Interpreting the results
Reports on each individual program
Limitations of the experiment
For each program, the error rate was computed as:
(number of non-pornographic sites blocked)/(total number of sites blocked)
Average error rates
|Cyber Patrol||17/21 = 81% error rate|
|SurfWatch||42/51 = 82% error rate|
|Bess||7/26 = 27% error rate|
|AOL Parental Controls ("mature teen" setting)||1/5 = 20% error rate|
|SafeServer||10/29 = 34% error rate|
Our first test was done with SurfWatch in August, and our results were submitted to the COPA Commission as part of Peacefire's testimony on blocking software. For SurfWatch, we tested the first 1,000 pingable .com domains and found 51 sites blocked, 42 of which were errors.
Because we published this report in August, there was a risk that we would be biasing our experiment; a censorware company could hear about our SurfWatch experiment and then go through the first 1,000 ".com" domains to make sure their software did not block any of those sites in error, in case we ever decided to do the same experiment for their product. However, it turned out that none of the blocking companies did this except for N2H2 (see below), so we used the first 1,000 .com domains in our experiments with all the other programs.
In the case of N2H2 (makers of Bess), we ran a test in September using over 1,000 domains from the .com namespace. When we re-tested those sites in October, all of the errors were fixed up to site number 965, which had been blocked incorrectly but was now fixed. All of the errors from site number 1196 onward (which was the next wrongly blocked site) had not been fixed. So, we concluded that N2H2 had simply looked at the first 1,000 .com domains and made sure that their list contained no errors in that set. Since the results for the first 1,000 .com domains were no longer valid for Bess, we tested Bess using the second 1,000 .com domains.

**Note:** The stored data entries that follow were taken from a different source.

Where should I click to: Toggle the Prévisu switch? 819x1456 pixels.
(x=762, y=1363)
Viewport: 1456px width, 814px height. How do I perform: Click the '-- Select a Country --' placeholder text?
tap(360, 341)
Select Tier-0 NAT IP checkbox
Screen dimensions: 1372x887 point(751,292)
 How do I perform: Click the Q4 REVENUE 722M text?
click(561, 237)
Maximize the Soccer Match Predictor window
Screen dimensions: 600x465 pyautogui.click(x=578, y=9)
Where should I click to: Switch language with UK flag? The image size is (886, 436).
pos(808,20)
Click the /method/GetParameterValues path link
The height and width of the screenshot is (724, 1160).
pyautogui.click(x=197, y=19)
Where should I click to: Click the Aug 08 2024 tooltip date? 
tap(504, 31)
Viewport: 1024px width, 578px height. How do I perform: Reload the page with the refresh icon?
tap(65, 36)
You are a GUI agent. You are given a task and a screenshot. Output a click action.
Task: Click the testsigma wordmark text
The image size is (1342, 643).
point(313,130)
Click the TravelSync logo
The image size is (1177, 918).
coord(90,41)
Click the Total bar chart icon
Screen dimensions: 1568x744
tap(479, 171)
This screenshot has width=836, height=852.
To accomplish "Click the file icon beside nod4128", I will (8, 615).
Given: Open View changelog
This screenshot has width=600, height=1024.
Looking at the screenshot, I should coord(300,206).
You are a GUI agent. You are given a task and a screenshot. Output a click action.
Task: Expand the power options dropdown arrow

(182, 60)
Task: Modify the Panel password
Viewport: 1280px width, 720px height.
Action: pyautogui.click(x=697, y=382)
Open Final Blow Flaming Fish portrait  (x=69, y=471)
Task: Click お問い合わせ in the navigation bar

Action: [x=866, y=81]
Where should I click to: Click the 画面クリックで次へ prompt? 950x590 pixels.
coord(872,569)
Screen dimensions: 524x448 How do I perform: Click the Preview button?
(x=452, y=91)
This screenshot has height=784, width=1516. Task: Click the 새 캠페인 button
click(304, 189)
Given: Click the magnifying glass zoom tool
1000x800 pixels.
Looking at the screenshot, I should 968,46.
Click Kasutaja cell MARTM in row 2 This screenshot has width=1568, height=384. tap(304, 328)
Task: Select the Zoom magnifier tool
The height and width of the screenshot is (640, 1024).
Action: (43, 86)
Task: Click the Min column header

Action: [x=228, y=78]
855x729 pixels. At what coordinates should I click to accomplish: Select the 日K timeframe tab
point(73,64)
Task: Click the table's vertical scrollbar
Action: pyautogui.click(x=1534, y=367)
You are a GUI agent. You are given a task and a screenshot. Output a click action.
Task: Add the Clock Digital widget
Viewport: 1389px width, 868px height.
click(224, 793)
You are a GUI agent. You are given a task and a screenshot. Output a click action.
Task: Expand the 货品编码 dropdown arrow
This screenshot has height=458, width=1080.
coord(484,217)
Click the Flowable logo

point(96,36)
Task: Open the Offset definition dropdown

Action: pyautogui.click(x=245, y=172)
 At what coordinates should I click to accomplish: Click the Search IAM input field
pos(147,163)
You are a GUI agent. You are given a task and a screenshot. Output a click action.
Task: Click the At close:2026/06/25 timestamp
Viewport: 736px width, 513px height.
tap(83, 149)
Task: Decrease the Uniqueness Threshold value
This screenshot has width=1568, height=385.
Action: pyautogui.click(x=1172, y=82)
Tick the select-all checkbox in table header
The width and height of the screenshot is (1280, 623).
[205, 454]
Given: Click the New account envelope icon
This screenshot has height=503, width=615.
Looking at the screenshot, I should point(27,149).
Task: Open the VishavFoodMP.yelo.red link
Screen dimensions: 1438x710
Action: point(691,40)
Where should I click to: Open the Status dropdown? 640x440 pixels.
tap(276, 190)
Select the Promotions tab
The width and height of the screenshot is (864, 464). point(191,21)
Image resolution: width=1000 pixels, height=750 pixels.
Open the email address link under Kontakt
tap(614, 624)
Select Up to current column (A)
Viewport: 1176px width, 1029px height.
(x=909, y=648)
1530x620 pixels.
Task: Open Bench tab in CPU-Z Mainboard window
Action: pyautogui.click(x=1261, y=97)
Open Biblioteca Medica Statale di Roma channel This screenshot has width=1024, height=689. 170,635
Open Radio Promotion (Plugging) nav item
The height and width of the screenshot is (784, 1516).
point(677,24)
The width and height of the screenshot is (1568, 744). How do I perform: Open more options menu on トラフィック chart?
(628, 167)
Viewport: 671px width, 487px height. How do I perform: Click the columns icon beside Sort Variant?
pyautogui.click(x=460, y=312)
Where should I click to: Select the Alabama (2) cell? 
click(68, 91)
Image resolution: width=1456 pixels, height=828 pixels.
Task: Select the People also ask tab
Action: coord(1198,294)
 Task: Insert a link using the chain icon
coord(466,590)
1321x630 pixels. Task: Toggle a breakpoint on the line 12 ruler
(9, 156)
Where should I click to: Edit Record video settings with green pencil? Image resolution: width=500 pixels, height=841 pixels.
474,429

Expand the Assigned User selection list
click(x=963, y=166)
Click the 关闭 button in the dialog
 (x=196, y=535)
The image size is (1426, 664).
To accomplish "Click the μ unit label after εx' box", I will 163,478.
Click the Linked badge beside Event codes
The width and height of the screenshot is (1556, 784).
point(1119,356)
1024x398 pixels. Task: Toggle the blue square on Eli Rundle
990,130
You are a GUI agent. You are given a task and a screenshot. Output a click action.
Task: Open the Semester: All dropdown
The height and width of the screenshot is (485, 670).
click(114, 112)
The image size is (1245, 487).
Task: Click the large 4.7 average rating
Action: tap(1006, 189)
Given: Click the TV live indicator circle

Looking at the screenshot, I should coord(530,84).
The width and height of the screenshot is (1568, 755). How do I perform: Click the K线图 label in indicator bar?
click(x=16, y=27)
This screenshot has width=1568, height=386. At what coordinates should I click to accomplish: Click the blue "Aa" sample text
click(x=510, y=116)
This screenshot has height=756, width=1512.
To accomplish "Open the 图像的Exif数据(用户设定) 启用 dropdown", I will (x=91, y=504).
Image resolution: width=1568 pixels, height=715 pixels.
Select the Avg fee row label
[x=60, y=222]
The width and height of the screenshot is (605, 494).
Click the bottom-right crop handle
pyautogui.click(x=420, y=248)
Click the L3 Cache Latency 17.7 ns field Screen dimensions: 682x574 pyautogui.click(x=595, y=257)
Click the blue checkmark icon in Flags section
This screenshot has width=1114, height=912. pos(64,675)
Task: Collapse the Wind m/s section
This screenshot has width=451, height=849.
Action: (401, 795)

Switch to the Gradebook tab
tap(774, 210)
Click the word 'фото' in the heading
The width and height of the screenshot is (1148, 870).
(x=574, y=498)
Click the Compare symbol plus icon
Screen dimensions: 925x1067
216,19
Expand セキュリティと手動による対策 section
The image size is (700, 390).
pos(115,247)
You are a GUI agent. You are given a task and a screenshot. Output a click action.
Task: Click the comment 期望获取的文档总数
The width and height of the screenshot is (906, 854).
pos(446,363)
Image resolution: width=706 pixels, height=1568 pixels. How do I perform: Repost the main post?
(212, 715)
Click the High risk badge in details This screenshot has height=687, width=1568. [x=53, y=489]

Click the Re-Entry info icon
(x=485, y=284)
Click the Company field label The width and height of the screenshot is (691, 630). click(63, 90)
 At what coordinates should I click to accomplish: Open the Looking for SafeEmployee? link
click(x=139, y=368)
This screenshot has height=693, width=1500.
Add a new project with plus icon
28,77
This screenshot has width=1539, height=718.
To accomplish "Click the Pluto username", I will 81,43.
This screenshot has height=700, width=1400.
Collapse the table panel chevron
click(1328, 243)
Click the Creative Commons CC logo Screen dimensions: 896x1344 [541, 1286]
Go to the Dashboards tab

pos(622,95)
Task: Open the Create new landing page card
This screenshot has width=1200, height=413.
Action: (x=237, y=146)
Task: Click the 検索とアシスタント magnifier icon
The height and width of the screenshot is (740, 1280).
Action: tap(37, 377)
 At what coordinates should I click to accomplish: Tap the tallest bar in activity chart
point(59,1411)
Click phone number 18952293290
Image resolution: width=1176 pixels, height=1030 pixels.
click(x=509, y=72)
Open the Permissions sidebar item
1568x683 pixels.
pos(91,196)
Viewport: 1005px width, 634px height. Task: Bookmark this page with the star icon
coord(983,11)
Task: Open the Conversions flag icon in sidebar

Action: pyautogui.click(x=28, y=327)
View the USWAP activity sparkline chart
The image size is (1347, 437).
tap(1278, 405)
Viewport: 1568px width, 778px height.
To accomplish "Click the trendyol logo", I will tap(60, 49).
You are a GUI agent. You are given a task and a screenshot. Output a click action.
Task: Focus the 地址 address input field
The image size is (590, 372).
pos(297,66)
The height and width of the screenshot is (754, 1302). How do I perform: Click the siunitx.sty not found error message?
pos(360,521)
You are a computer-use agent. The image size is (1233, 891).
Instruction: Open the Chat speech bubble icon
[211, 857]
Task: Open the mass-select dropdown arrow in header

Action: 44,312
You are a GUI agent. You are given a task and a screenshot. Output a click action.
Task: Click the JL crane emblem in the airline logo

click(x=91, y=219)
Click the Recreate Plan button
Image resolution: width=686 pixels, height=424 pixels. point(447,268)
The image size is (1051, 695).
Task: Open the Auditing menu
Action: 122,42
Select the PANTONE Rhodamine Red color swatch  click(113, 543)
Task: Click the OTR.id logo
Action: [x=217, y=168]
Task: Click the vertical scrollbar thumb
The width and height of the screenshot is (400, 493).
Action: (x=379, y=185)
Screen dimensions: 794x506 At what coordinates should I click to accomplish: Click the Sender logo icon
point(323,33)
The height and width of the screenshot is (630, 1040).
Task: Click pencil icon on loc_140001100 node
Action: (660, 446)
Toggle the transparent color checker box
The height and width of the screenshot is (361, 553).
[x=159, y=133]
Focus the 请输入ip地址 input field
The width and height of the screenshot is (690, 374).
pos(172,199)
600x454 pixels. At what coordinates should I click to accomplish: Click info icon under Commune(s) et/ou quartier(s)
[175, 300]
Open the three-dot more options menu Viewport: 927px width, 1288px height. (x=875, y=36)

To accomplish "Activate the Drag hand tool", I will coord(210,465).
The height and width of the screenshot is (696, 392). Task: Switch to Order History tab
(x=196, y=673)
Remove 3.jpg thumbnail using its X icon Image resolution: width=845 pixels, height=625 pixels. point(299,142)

Our SurfWatch report was published in August at:
All other reports were published in conjunction with this report.
AOL Parental Controls:
In the case of AOL Parental Controls, the numbers produced by the experiment were so small (5 blocked sites and 1 site blocked in error) that the "20%" figure cannot be taken as accurate without using a larger sample. The results for AOL Parental Controls were included for completeness, and to show the trade-off between accuracy and effectiveness (AOL had the lowest error rate, but also blocked fewer pornographic sites than any other program).
After this report is published, many of the sites listed here as "errors" will probably be unblocked by the company whose product is currently blocking them. This only means that the specific errors highlighted in this report would be fixed; the overall error rate for the program would not change. However, if you test the first 1,000 .com domains using these products at any point after this report is published, you may obtain different results.
This survey of selected filtering programs found that none of them had an error rate lower than 20%, and two of them had an error rate of about 80%. By contrast, a list of blocked sites that was composed by human reviewers would have a much lower error rate -- in that situation, less than 1% of the blocked sites should be mistakes (due to, for example, a clerical error). We conclude that any one of the given products blocks large amounts of innocuous material -- and that most of the sites blocked by these products have not been reviewed by staff to ensure that the sites meet the company's criteria.